---------- Passage provided
Application of calculus (1 Viewer)

[Saturn WY15]

Q24 ) Circular cylinder of height 6cm and base radius of 4cm sits on a table with its axis vertical. A point source of light moves vertically upward at a speed of 3cm/s above the central axis of the cylinder, thus creating a circular shadow on the table. Find the rate at which the radius of the shadow is decreasing when light is at a distance 4cm above the top of cylinder .

 

[bleakarcher]

one second mate, working on it for ya. why are the forums so inactive here lately?

 

[bleakarcher]

alright here is a picture I drew of the situation

 

[Drongoski]

one second mate, working on it for ya. why are the forums so inactive here lately?

Too hard - can't do it.

 

[bleakarcher]

Let the height of the light source above the top of the cylinder after some time t from when the light source began moving be h. Let the radius of the shadow after this time t be r. By similar triangles it follows that:
=> r/4=(h+6)/h
i.e. r=4+(24/h)
Differentiating implicitly with respect to time t:
=> dr/dt=(-24/h^2)*(dh/dt)
Since dh/dt=3,
=> dr/dt=-72/h^2
When h=4,
=> dr/dt=-72/4^2=-4.5 cm/s
Hence, the radius of the shadow is decreasing at a rate of 4.5 cm/s when h=4.

Hope this helped

 

[bleakarcher]

Too hard - can't do it.

you're an expert lol, one problem with this question that may benefit the OP as well.
--------------------
---------- Data to process
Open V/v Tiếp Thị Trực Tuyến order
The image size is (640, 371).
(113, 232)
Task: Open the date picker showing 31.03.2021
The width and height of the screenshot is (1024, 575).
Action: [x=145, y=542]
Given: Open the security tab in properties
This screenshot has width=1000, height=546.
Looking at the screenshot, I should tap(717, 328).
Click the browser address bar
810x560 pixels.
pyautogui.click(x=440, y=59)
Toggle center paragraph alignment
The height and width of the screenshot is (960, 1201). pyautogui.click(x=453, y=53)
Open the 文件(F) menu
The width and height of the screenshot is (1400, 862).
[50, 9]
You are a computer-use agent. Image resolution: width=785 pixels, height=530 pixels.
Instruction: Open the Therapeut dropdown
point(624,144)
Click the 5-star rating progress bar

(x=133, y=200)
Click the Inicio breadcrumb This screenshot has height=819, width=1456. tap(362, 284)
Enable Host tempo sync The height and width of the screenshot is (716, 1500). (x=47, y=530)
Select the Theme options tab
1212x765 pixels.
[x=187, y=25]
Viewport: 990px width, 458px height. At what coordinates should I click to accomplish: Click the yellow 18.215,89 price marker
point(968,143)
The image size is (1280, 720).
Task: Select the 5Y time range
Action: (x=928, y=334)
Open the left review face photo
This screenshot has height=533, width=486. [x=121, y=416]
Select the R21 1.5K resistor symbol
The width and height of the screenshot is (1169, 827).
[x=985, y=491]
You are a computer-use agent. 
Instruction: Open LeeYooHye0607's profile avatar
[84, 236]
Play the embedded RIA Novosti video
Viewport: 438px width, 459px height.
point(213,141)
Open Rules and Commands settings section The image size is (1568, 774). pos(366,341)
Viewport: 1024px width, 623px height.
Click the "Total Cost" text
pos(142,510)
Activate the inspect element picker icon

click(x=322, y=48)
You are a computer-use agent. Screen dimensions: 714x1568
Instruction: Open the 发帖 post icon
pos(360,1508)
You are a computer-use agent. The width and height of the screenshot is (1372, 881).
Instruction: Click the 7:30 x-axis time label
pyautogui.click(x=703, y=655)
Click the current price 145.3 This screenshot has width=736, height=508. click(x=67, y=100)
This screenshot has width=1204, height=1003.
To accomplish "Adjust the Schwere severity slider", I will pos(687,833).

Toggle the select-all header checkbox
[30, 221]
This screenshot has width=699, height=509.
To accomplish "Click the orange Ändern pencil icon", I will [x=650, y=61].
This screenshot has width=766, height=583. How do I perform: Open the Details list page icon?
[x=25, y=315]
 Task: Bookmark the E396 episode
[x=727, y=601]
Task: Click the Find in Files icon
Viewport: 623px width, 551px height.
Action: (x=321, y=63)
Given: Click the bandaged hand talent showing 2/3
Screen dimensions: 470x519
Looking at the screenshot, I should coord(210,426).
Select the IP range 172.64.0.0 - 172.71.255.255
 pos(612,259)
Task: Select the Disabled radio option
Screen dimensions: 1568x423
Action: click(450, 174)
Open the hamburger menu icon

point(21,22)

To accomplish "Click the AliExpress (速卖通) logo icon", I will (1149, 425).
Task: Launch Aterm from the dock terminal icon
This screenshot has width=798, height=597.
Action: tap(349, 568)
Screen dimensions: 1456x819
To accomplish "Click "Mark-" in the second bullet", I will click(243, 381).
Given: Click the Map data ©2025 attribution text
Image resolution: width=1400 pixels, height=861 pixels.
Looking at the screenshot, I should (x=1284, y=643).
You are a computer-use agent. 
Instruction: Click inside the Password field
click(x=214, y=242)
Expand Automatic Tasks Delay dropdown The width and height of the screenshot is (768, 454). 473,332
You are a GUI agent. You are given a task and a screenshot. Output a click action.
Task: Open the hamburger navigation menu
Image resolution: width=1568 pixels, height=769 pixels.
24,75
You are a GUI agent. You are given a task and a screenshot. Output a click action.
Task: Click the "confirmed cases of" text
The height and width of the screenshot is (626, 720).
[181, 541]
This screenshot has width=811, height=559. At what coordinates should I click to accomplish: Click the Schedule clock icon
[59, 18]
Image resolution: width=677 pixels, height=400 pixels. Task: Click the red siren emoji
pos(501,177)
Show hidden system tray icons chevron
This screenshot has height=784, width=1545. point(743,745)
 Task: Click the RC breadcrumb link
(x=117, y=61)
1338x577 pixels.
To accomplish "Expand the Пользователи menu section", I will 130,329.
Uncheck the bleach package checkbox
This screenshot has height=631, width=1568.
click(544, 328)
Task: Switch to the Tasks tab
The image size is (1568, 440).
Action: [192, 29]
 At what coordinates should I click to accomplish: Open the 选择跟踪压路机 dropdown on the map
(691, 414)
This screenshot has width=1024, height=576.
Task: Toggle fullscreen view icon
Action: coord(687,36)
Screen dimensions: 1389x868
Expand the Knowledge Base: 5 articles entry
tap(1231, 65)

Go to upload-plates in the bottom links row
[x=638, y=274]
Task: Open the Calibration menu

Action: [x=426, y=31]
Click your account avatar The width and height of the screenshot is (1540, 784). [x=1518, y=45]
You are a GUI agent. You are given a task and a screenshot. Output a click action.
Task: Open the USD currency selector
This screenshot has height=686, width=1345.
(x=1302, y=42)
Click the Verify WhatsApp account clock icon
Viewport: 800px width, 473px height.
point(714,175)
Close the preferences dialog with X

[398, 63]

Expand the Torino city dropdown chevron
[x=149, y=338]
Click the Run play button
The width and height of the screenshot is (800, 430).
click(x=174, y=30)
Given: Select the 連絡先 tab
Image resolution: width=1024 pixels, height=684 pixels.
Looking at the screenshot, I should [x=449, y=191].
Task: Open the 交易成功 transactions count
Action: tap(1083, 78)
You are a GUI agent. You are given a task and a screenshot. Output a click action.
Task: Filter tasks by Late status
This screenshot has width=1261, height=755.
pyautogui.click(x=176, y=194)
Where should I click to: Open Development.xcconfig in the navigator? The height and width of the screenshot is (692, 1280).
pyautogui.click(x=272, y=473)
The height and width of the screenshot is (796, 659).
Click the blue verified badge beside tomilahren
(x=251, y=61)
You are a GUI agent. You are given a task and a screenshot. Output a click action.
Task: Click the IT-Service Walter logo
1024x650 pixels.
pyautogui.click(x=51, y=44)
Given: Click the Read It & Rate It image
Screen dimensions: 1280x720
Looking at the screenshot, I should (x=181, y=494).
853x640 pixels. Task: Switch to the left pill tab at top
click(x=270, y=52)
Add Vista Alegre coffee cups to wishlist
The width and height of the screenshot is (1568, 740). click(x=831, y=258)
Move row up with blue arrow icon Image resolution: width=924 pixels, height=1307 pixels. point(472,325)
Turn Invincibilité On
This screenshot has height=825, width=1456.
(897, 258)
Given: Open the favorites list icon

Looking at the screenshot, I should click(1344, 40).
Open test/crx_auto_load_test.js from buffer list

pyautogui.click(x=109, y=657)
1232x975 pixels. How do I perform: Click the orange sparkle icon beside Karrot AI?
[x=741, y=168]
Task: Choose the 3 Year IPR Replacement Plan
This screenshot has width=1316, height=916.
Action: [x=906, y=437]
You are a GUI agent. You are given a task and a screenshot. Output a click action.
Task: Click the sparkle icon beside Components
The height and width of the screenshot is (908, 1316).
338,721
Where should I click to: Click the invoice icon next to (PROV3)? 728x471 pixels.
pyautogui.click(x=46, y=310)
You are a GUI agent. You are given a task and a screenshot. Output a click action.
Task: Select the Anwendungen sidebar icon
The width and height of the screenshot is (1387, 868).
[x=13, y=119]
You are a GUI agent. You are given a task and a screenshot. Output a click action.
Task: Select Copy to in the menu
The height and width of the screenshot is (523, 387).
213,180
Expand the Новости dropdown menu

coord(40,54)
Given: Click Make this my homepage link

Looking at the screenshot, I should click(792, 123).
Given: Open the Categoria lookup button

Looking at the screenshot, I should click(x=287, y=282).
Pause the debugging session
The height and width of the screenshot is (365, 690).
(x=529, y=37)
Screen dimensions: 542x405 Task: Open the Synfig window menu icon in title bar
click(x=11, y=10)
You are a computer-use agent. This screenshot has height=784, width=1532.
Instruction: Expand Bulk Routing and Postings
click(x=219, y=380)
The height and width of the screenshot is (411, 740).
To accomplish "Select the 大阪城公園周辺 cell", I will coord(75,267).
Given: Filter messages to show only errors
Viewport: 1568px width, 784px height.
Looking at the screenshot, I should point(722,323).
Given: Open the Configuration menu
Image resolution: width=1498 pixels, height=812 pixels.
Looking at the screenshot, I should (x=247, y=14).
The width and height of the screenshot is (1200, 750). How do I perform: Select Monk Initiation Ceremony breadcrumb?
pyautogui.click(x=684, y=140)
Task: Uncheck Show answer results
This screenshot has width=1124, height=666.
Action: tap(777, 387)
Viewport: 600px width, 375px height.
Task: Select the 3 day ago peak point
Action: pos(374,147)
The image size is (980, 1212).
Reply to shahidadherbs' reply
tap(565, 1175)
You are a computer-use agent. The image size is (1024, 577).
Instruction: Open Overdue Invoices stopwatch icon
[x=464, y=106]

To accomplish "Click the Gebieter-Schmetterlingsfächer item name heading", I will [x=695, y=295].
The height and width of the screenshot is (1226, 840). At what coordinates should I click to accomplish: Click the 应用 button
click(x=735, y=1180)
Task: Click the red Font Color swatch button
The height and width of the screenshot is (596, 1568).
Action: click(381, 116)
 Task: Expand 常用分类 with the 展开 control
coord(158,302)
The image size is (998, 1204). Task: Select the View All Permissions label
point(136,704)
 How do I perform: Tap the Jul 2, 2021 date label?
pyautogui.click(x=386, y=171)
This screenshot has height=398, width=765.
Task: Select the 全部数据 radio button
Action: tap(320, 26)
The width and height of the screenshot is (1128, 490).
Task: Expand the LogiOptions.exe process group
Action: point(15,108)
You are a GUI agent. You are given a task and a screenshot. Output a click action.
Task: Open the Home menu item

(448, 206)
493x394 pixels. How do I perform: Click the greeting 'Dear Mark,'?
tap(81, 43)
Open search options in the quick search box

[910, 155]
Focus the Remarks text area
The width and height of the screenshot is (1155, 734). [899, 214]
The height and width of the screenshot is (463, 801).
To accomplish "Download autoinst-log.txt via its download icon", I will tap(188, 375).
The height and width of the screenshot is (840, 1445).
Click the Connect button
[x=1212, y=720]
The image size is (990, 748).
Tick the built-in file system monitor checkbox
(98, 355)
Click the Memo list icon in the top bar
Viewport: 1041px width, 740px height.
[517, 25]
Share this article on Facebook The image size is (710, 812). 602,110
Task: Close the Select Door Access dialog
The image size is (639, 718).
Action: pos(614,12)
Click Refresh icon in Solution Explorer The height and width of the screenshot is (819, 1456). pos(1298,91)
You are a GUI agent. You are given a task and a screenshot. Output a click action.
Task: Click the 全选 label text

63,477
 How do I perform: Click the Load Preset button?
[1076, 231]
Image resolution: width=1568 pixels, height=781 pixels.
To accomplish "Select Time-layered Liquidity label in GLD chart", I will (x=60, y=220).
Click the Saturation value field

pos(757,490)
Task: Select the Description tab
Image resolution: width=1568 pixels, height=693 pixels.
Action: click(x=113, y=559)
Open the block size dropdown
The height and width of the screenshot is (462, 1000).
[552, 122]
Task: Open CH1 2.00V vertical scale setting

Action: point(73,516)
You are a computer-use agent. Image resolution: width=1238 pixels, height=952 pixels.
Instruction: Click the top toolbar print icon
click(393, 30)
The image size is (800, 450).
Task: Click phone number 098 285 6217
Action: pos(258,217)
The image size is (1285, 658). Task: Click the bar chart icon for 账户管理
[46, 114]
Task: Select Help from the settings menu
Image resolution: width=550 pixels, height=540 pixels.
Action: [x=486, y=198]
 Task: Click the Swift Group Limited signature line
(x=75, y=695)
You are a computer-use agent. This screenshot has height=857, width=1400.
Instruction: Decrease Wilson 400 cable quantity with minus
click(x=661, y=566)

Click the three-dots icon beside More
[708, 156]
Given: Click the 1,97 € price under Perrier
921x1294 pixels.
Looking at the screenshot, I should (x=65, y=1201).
--------------------
#### [Work to complete]
#1 In the calculus thread, at what rate is the shadow's radius decreasing when the light is 4 cm above the top of the cylinder?
#2 How many lines of the listing contain the word "left"? Reply with the number only.
The calculus thread and the listing come from separate, unrelated sources.

#### [List of solutions]
#1 4.5 cm/s

#2 2